Exercise goal: Find the line that contains "You are a computer-use", then repeat it and each line after it to the end of the records, exactly.
----------
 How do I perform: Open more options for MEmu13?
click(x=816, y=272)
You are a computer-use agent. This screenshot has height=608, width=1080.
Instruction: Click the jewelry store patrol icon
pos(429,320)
----------
Reply to the exercise:
You are a computer-use agent. This screenshot has height=608, width=1080.
Instruction: Click the jewelry store patrol icon
pos(429,320)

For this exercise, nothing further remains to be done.